═════ Données fournies ═════

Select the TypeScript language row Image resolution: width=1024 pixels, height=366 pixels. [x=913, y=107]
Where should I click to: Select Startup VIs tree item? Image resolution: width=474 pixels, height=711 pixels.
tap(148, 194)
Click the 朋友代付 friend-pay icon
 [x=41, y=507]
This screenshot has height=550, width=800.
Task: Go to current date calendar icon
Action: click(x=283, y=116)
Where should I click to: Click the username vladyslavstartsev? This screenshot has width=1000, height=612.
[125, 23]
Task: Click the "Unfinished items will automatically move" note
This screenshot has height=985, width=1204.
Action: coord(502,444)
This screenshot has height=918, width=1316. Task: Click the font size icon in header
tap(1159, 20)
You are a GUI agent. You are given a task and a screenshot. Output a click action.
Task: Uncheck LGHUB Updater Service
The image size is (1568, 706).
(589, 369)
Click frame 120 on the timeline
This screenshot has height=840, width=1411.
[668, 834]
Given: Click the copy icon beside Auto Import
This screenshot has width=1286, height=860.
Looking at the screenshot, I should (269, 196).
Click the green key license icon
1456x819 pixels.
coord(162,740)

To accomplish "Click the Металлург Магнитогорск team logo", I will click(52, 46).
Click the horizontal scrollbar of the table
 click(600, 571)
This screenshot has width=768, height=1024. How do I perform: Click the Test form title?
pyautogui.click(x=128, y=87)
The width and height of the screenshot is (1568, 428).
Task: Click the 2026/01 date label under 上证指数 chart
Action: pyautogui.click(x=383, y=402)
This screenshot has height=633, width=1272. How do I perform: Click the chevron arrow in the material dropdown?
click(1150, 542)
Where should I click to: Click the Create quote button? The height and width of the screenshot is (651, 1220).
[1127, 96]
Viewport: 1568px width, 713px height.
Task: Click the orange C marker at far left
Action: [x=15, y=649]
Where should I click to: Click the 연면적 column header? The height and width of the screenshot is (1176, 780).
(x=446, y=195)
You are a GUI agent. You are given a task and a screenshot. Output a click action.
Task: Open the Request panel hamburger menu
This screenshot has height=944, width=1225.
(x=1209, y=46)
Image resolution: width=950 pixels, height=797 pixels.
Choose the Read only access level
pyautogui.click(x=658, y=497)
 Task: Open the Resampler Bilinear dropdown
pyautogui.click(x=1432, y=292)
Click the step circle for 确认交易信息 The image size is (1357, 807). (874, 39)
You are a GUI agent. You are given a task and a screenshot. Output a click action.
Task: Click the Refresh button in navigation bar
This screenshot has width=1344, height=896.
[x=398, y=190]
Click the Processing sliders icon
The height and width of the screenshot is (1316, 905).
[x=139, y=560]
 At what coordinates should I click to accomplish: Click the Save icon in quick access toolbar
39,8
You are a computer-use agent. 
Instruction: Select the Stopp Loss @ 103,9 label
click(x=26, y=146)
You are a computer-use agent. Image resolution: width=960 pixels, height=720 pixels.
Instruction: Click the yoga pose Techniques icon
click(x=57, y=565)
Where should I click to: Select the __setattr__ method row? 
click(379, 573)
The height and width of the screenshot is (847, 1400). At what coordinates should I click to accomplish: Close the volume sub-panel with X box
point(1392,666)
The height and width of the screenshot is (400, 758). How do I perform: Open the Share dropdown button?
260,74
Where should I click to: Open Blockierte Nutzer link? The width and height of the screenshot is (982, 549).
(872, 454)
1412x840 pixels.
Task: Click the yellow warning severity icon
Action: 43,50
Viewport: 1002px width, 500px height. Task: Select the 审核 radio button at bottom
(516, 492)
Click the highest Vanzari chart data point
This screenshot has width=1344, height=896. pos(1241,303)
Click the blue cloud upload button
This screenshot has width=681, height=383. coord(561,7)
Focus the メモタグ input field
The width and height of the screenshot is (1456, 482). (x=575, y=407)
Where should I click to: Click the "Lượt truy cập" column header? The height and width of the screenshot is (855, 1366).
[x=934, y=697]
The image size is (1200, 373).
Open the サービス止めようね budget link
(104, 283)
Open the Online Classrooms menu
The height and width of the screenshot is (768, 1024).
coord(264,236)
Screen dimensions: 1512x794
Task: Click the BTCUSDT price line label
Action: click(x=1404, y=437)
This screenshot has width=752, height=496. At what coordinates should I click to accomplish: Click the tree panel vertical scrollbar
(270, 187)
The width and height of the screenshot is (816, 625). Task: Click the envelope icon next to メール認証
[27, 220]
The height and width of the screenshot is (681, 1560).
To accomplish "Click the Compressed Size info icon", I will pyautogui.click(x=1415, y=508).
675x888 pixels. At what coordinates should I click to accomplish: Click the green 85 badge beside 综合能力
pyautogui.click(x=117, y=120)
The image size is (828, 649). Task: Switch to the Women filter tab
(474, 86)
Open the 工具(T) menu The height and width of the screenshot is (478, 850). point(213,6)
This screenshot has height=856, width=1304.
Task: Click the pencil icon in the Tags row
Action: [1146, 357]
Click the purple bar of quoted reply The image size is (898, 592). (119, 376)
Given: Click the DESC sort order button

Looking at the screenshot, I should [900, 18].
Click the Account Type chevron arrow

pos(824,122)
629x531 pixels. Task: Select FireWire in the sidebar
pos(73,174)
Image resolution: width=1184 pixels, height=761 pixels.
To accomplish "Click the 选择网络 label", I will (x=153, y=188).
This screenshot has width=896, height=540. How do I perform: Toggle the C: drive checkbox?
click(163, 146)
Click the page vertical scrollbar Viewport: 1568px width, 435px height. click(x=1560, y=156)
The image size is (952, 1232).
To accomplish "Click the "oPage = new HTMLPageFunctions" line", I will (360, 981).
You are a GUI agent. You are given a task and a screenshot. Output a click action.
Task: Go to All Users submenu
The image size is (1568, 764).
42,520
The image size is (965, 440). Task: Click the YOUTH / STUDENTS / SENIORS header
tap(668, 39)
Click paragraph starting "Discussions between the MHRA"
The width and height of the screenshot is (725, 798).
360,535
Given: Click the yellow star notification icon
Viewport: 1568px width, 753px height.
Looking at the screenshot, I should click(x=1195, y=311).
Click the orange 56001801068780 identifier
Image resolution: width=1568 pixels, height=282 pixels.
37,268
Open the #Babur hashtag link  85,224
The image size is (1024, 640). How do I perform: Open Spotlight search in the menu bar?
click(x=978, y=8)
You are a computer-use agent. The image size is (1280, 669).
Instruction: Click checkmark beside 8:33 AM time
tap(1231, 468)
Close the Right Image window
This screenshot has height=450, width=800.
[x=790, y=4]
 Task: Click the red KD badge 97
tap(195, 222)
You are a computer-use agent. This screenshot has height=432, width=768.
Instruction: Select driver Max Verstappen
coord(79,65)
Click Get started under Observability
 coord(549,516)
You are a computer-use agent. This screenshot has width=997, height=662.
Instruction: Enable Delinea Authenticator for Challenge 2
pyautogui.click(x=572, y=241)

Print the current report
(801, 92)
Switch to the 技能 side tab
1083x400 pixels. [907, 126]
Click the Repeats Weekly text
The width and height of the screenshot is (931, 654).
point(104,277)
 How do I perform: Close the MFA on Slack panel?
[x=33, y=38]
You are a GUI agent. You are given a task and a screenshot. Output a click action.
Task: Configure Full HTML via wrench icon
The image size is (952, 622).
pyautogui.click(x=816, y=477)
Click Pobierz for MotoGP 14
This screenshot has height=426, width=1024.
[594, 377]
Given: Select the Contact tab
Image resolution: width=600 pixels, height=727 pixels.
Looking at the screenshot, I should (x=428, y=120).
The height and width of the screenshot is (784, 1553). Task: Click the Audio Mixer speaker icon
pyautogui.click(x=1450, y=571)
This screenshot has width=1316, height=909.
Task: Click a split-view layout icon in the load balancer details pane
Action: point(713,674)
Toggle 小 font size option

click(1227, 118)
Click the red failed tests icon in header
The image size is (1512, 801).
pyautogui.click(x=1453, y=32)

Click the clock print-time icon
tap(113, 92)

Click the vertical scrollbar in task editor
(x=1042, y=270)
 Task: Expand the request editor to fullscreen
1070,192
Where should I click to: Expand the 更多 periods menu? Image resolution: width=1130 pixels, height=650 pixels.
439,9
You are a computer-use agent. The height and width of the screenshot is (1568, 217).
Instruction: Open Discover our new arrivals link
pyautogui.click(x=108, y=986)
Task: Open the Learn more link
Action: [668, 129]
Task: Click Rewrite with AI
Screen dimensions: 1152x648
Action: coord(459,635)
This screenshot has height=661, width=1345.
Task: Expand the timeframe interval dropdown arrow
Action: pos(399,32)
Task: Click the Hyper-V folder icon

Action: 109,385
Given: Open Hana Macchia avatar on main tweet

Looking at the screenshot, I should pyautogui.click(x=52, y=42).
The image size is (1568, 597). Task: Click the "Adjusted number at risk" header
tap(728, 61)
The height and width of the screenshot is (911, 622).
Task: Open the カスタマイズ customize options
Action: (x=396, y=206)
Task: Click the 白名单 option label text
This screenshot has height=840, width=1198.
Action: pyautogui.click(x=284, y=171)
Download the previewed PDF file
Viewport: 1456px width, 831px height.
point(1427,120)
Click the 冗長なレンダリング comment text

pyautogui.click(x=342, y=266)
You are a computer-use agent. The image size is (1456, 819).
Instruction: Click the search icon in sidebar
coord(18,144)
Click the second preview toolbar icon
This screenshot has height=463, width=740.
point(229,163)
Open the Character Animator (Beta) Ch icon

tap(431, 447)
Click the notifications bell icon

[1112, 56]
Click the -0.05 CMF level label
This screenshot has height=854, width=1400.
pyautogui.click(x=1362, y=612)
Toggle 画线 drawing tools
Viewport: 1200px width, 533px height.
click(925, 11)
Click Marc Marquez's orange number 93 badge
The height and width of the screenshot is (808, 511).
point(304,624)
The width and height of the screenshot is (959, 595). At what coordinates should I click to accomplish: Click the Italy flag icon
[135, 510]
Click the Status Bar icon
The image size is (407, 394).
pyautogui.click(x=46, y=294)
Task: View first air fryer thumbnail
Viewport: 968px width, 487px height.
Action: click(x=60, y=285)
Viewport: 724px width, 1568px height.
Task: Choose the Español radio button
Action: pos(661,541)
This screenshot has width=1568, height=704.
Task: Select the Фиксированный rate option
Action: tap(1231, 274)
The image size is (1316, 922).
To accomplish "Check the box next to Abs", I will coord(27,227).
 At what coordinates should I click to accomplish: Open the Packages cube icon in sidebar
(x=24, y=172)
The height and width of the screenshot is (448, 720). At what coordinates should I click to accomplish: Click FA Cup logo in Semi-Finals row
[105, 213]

═════

En partant du début des entrées et en allant jusqu'à la ligne qui contient « will click(52, 46). », celle-ci comprise, reproduisez chaque ligne sous forme de liste numérotée. Omettez les lignes vides.

# Solution
1. Select the TypeScript language row Image resolution: width=1024 pixels, height=366 pixels. [x=913, y=107]
2. Where should I click to: Select Startup VIs tree item? Image resolution: width=474 pixels, height=711 pixels.
3. tap(148, 194)
4. Click the 朋友代付 friend-pay icon
5.  [x=41, y=507]
6. This screenshot has height=550, width=800.
7. Task: Go to current date calendar icon
8. Action: click(x=283, y=116)
9. Where should I click to: Click the username vladyslavstartsev? This screenshot has width=1000, height=612.
10. [125, 23]
11. Task: Click the "Unfinished items will automatically move" note
12. This screenshot has height=985, width=1204.
13. Action: coord(502,444)
14. This screenshot has height=918, width=1316. Task: Click the font size icon in header
15. tap(1159, 20)
16. You are a GUI agent. You are given a task and a screenshot. Output a click action.
17. Task: Uncheck LGHUB Updater Service
18. The image size is (1568, 706).
19. (589, 369)
20. Click frame 120 on the timeline
21. This screenshot has height=840, width=1411.
22. [668, 834]
23. Given: Click the copy icon beside Auto Import
24. This screenshot has width=1286, height=860.
25. Looking at the screenshot, I should (269, 196).
26. Click the green key license icon
27. 1456x819 pixels.
28. coord(162,740)
29. To accomplish "Click the Металлург Магнитогорск team logo", I will click(52, 46).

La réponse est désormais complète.